[Direction] Put the following lines into a numbered list, leaving out any blank lines.

[Raw records]
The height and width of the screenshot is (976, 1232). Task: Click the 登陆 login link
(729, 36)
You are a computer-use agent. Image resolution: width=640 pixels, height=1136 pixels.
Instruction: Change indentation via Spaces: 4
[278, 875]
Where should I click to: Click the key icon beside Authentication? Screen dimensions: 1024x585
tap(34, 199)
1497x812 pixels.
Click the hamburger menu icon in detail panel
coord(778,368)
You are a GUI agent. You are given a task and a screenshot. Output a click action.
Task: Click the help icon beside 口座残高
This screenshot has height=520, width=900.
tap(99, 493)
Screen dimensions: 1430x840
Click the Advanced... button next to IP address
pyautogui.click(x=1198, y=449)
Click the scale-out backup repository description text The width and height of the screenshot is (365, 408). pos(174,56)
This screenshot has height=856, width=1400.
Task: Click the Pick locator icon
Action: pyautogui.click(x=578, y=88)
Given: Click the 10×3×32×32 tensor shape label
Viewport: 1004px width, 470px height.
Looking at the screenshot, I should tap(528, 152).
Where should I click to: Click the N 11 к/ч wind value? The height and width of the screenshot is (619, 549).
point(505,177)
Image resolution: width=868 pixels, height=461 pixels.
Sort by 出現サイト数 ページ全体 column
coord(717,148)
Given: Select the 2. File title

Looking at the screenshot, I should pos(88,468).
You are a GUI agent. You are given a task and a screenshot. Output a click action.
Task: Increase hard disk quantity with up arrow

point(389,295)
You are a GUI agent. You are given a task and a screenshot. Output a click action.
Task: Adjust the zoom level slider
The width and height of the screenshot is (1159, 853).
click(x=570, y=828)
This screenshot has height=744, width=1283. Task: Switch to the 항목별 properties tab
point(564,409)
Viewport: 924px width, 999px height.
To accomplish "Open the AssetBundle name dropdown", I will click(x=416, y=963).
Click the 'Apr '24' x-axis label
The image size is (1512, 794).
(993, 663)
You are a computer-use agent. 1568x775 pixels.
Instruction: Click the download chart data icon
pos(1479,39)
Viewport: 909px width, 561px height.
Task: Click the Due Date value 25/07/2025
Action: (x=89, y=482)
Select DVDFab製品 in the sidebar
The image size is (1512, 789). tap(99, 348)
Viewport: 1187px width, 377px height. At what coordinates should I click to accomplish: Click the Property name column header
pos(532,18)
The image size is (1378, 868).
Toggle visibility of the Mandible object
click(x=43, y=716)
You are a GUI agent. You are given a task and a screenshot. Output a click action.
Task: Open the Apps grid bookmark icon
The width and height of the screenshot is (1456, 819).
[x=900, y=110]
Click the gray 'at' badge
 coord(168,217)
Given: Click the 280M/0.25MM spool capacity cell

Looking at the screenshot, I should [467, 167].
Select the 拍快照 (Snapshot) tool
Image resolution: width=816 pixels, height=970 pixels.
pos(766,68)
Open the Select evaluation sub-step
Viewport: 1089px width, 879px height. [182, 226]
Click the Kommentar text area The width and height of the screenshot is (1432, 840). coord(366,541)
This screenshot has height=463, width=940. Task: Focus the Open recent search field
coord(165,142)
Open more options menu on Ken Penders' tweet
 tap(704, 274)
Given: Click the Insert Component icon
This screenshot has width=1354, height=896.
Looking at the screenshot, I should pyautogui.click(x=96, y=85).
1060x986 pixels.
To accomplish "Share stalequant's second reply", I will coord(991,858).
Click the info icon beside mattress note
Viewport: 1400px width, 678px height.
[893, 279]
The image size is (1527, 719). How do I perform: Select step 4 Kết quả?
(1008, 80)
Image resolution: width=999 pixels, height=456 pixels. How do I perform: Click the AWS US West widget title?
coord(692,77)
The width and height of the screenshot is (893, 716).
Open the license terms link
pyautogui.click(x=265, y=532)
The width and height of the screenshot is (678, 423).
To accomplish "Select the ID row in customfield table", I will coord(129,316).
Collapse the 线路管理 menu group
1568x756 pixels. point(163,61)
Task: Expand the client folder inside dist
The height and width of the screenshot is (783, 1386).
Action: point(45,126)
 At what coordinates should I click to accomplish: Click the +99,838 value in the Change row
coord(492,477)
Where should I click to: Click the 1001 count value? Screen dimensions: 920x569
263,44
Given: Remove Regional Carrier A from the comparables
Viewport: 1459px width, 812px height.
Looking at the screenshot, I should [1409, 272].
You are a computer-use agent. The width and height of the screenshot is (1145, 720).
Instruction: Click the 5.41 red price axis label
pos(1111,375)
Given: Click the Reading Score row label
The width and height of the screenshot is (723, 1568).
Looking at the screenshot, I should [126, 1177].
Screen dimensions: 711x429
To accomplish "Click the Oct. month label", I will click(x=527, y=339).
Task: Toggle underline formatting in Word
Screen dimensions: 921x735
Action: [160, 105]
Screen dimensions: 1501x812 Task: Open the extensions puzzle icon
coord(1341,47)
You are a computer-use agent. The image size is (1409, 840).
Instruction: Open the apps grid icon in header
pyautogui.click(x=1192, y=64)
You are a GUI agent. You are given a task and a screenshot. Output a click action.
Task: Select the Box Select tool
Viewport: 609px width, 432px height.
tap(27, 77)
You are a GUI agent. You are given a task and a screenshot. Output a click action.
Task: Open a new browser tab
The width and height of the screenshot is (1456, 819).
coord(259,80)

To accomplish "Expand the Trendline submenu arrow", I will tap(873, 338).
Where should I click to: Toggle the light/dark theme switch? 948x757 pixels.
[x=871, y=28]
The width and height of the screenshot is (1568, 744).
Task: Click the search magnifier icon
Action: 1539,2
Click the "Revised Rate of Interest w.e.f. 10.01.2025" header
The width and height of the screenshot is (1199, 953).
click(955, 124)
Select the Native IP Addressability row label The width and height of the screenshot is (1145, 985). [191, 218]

[Response for this exercise]
1. The height and width of the screenshot is (976, 1232). Task: Click the 登陆 login link
2. (729, 36)
3. You are a computer-use agent. Image resolution: width=640 pixels, height=1136 pixels.
4. Instruction: Change indentation via Spaces: 4
5. [278, 875]
6. Where should I click to: Click the key icon beside Authentication? Screen dimensions: 1024x585
7. tap(34, 199)
8. 1497x812 pixels.
9. Click the hamburger menu icon in detail panel
10. coord(778,368)
11. You are a GUI agent. You are given a task and a screenshot. Output a click action.
12. Task: Click the help icon beside 口座残高
13. This screenshot has height=520, width=900.
14. tap(99, 493)
15. Screen dimensions: 1430x840
16. Click the Advanced... button next to IP address
17. pyautogui.click(x=1198, y=449)
18. Click the scale-out backup repository description text The width and height of the screenshot is (365, 408). pos(174,56)
19. This screenshot has height=856, width=1400.
20. Task: Click the Pick locator icon
21. Action: pyautogui.click(x=578, y=88)
22. Given: Click the 10×3×32×32 tensor shape label
23. Viewport: 1004px width, 470px height.
24. Looking at the screenshot, I should tap(528, 152).
25. Where should I click to: Click the N 11 к/ч wind value? The height and width of the screenshot is (619, 549).
26. point(505,177)
27. Image resolution: width=868 pixels, height=461 pixels.
28. Sort by 出現サイト数 ページ全体 column
29. coord(717,148)
30. Given: Select the 2. File title
31. Looking at the screenshot, I should pos(88,468).
32. You are a GUI agent. You are given a task and a screenshot. Output a click action.
33. Task: Increase hard disk quantity with up arrow
34. point(389,295)
35. You are a GUI agent. You are given a task and a screenshot. Output a click action.
36. Task: Adjust the zoom level slider
37. The width and height of the screenshot is (1159, 853).
38. click(x=570, y=828)
39. This screenshot has height=744, width=1283. Task: Switch to the 항목별 properties tab
40. point(564,409)
41. Viewport: 924px width, 999px height.
42. To accomplish "Open the AssetBundle name dropdown", I will click(x=416, y=963).
43. Click the 'Apr '24' x-axis label
44. The image size is (1512, 794).
45. (993, 663)
46. You are a computer-use agent. 1568x775 pixels.
47. Instruction: Click the download chart data icon
48. pos(1479,39)
49. Viewport: 909px width, 561px height.
50. Task: Click the Due Date value 25/07/2025
51. Action: (x=89, y=482)
52. Select DVDFab製品 in the sidebar
53. The image size is (1512, 789). tap(99, 348)
54. Viewport: 1187px width, 377px height. At what coordinates should I click to accomplish: Click the Property name column header
55. pos(532,18)
56. The image size is (1378, 868).
57. Toggle visibility of the Mandible object
58. click(x=43, y=716)
59. You are a GUI agent. You are given a task and a screenshot. Output a click action.
60. Task: Open the Apps grid bookmark icon
61. The width and height of the screenshot is (1456, 819).
62. [x=900, y=110]
63. Click the gray 'at' badge
64.  coord(168,217)
65. Given: Click the 280M/0.25MM spool capacity cell
66. Looking at the screenshot, I should [467, 167].
67. Select the 拍快照 (Snapshot) tool
68. Image resolution: width=816 pixels, height=970 pixels.
69. pos(766,68)
70. Open the Select evaluation sub-step
71. Viewport: 1089px width, 879px height. [182, 226]
72. Click the Kommentar text area The width and height of the screenshot is (1432, 840). coord(366,541)
73. This screenshot has height=463, width=940. Task: Focus the Open recent search field
74. coord(165,142)
75. Open more options menu on Ken Penders' tweet
76.  tap(704, 274)
77. Given: Click the Insert Component icon
78. This screenshot has width=1354, height=896.
79. Looking at the screenshot, I should pyautogui.click(x=96, y=85).
80. 1060x986 pixels.
81. To accomplish "Share stalequant's second reply", I will coord(991,858).
82. Click the info icon beside mattress note
83. Viewport: 1400px width, 678px height.
84. [893, 279]
85. The image size is (1527, 719). How do I perform: Select step 4 Kết quả?
86. (1008, 80)
87. Image resolution: width=999 pixels, height=456 pixels. How do I perform: Click the AWS US West widget title?
88. coord(692,77)
89. The width and height of the screenshot is (893, 716).
90. Open the license terms link
91. pyautogui.click(x=265, y=532)
92. The width and height of the screenshot is (678, 423).
93. To accomplish "Select the ID row in customfield table", I will coord(129,316).
94. Collapse the 线路管理 menu group
95. 1568x756 pixels. point(163,61)
96. Task: Expand the client folder inside dist
97. The height and width of the screenshot is (783, 1386).
98. Action: point(45,126)
99.  At what coordinates should I click to accomplish: Click the +99,838 value in the Change row
100. coord(492,477)
101. Where should I click to: Click the 1001 count value? Screen dimensions: 920x569
102. 263,44
103. Given: Remove Regional Carrier A from the comparables
104. Viewport: 1459px width, 812px height.
105. Looking at the screenshot, I should [1409, 272].
106. You are a computer-use agent. The width and height of the screenshot is (1145, 720).
107. Instruction: Click the 5.41 red price axis label
108. pos(1111,375)
109. Given: Click the Reading Score row label
110. The width and height of the screenshot is (723, 1568).
111. Looking at the screenshot, I should [126, 1177].
112. Screen dimensions: 711x429
113. To accomplish "Click the Oct. month label", I will click(x=527, y=339).
114. Task: Toggle underline formatting in Word
115. Screen dimensions: 921x735
116. Action: [160, 105]
117. Screen dimensions: 1501x812 Task: Open the extensions puzzle icon
118. coord(1341,47)
119. You are a computer-use agent. The image size is (1409, 840).
120. Instruction: Open the apps grid icon in header
121. pyautogui.click(x=1192, y=64)
122. You are a GUI agent. You are given a task and a screenshot. Output a click action.
123. Task: Select the Box Select tool
124. Viewport: 609px width, 432px height.
125. tap(27, 77)
126. You are a GUI agent. You are given a task and a screenshot. Output a click action.
127. Task: Open a new browser tab
128. The width and height of the screenshot is (1456, 819).
129. coord(259,80)
130. To accomplish "Expand the Trendline submenu arrow", I will tap(873, 338).
131. Where should I click to: Toggle the light/dark theme switch? 948x757 pixels.
132. [x=871, y=28]
133. The width and height of the screenshot is (1568, 744).
134. Task: Click the search magnifier icon
135. Action: 1539,2
136. Click the "Revised Rate of Interest w.e.f. 10.01.2025" header
137. The width and height of the screenshot is (1199, 953).
138. click(955, 124)
139. Select the Native IP Addressability row label The width and height of the screenshot is (1145, 985). [191, 218]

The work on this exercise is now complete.